Required work: Reproduce the following entries verbatim, each one complete.

Record set:
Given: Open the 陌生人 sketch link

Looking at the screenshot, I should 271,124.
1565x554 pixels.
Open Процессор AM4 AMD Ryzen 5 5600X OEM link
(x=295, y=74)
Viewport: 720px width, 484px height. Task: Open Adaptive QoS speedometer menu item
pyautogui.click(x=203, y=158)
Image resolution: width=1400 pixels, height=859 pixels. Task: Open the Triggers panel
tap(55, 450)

Output of the task:
Given: Open the 陌生人 sketch link

Looking at the screenshot, I should 271,124.
1565x554 pixels.
Open Процессор AM4 AMD Ryzen 5 5600X OEM link
(x=295, y=74)
Viewport: 720px width, 484px height. Task: Open Adaptive QoS speedometer menu item
pyautogui.click(x=203, y=158)
Image resolution: width=1400 pixels, height=859 pixels. Task: Open the Triggers panel
tap(55, 450)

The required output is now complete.